The Poetry Reaper
sitting in The Scotia
after John McGarrigle who-
was-killed-in-The Clutha’s funeral,
wolfing
triangular tuna sandwiches
and listening to someone singing
We Shall Overcome
into a feedback microphone, I ask
Bobby Christie
if he remembers walking home
twenty-five years ago
from Tom Leonard’s Writers’ Group
in Paisley in the dark
with
towering orange streetlamps
and turning left into Penilee Road
where a cop in a panda
wound down his window and asked us
what we had in our bags
to which we shouted POETRY!
in unison,
lifted
thick majestic photocopies
and POEMS OF THIRTY YEARS
by Edwin Morgan into the air
as he looked on in horror
and told us to be on our way
and not to do it again
and Bobby
disappeared over the hill
as I turned right into Atholl Crescent
to go to a house where I no longer live
to talk to people who
are no longer there,
and Jim Ferguson
is wearing a burning red tie
and brandishing a virtual cigarette, and
We Shall Overcome was sung
by Joan Baez in 1963, it’s really
hard to believe, it feels
as if yesterday
has still to happen, tomorrow
is already gone
About this poem
This poem was included in Best Scottish Poems 2014. Best Scottish Poems is an online publication, consisting of 20 poems chosen by a different editor each year, with comments by the editor and poets. It provides a personal overview of a year of Scottish poetry. The editor in 2014 was Roderick Watson.
Author's note:
I’d just been to the funeral for John McGarrigle, the Glasgow poet who was killed in The Clutha. The wake was held in the Scotia Bar, and we were all sitting there talking quietly and eating sandwiches and it was beautifully surreal.

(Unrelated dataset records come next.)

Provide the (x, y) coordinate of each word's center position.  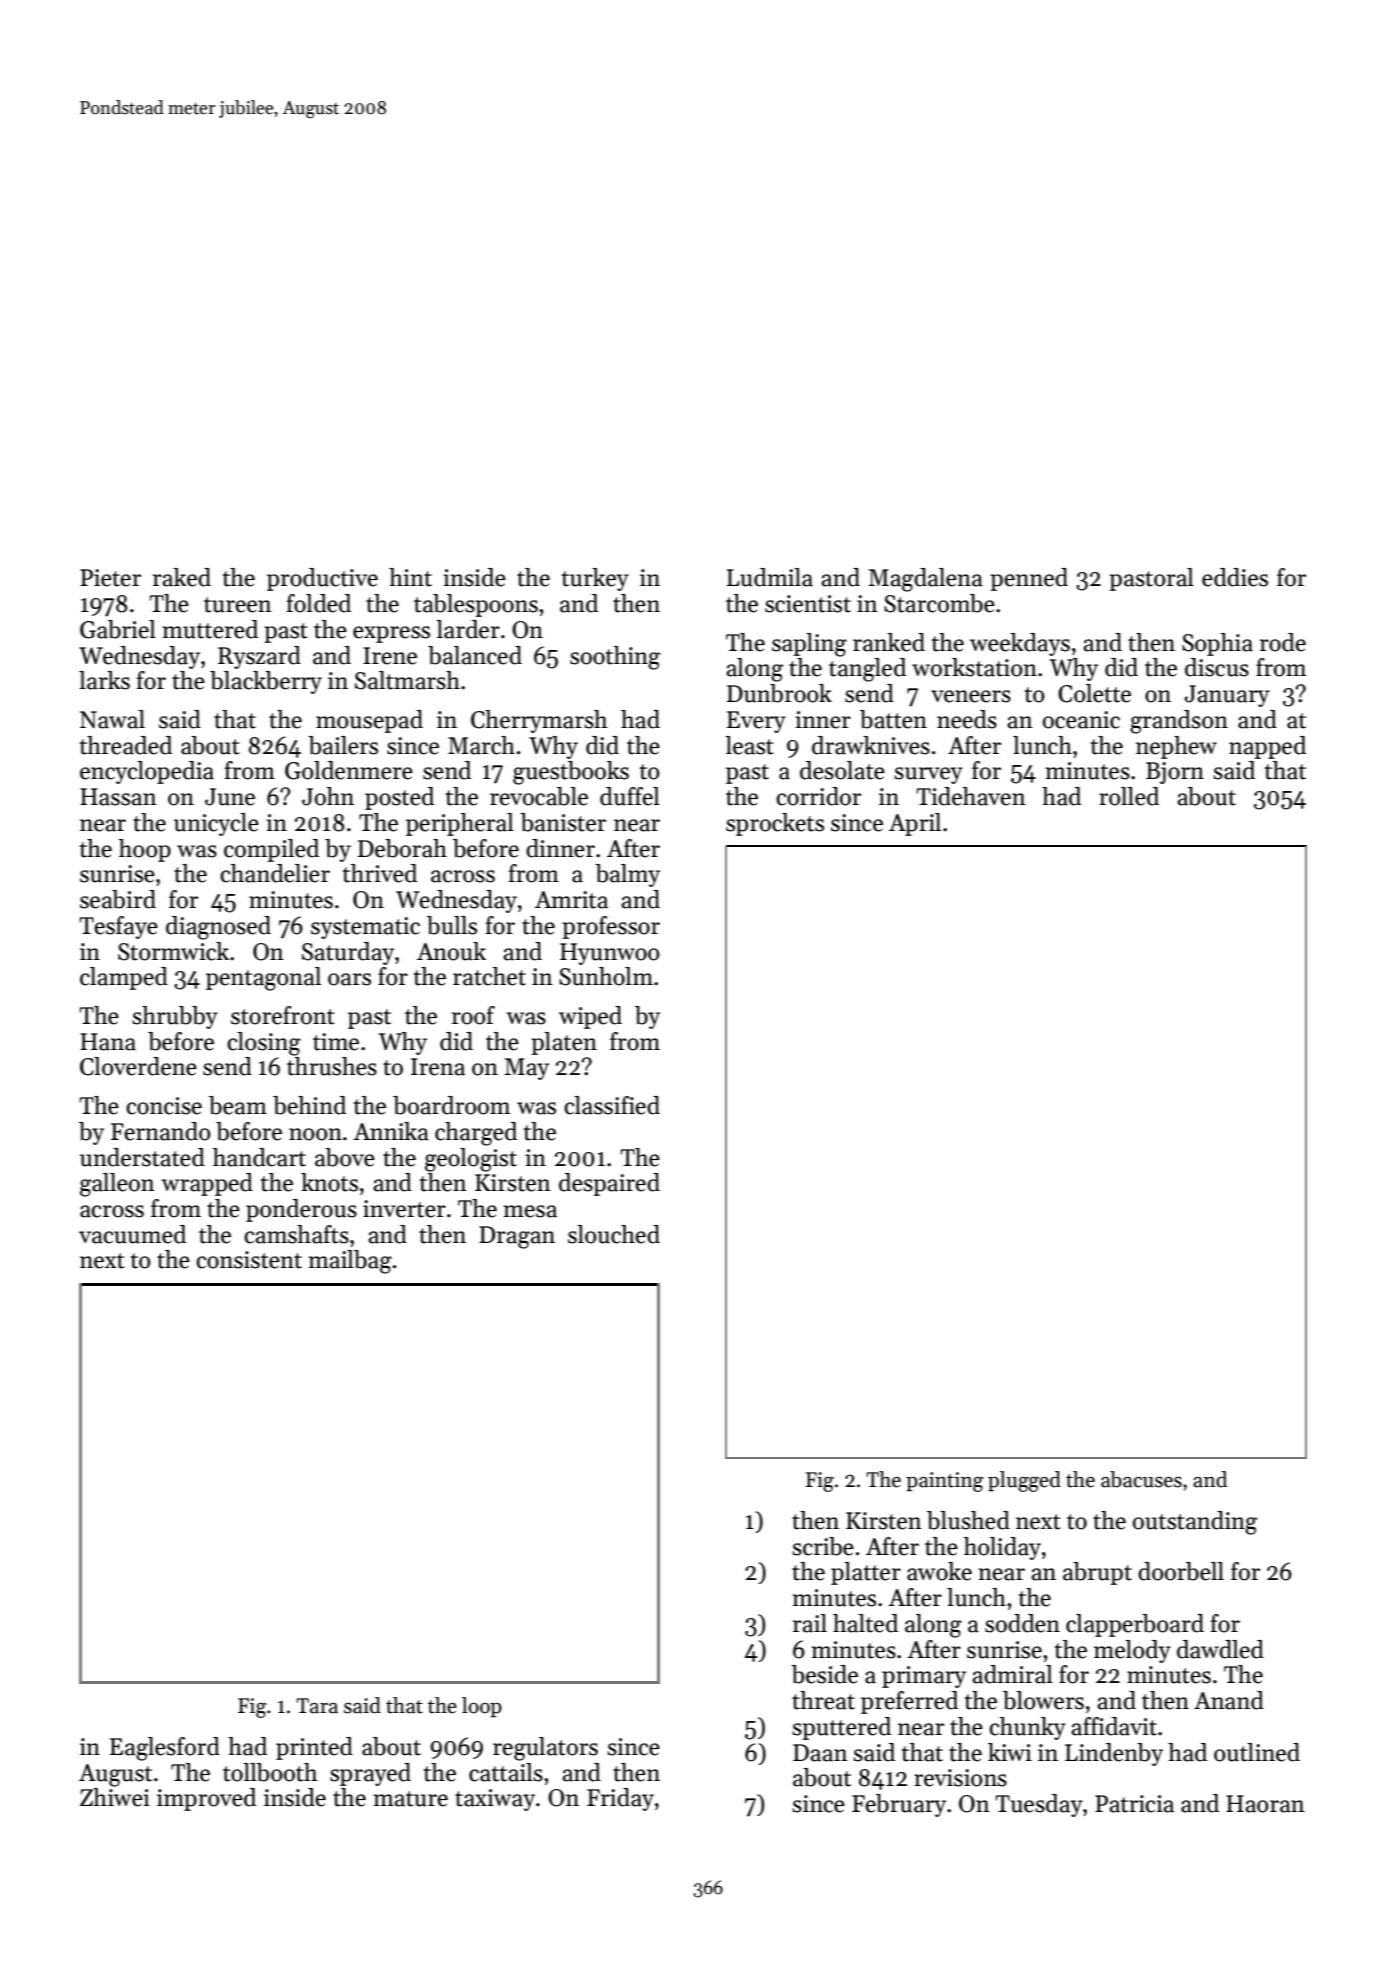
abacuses (1141, 1479)
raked (182, 577)
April (915, 824)
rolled (1129, 796)
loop (482, 1707)
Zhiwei (115, 1797)
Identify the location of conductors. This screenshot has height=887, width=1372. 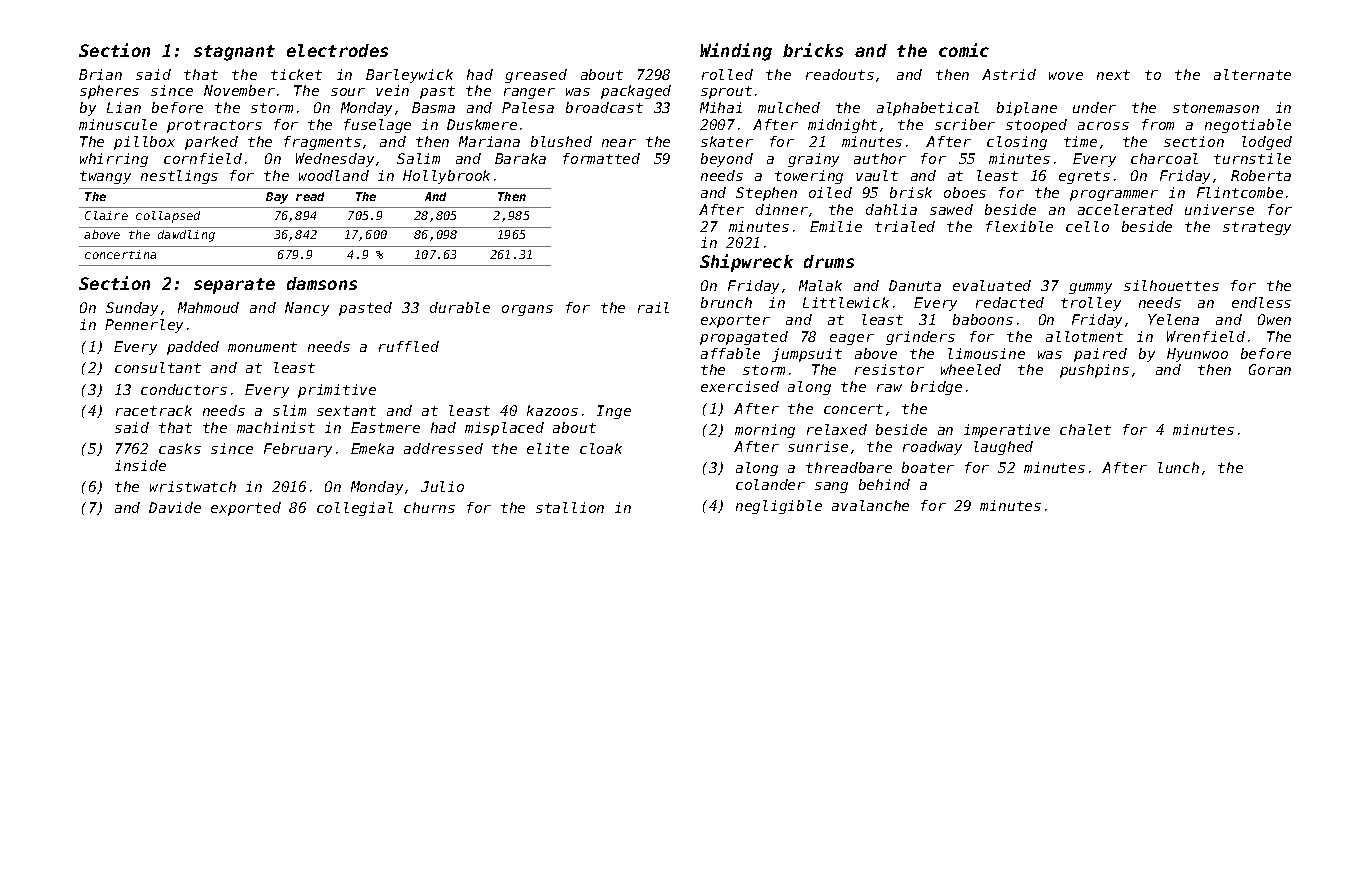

Ordinary fragile life going on in the midst of unbearable pain. That was the starting spark for the poem, and I then added elements exploring the idea of life hurtling past leaving us all behind, poets and non-poets alike. The famous and the forgotten. Time racing away. I put in the completely true humorous central section with the policeman to build it to a sort of false climax, before moving towards the more reflective complete ending with someone looking back on his life and the people he knew who are now long gone. There’s a very thin line between comedy and tragedy.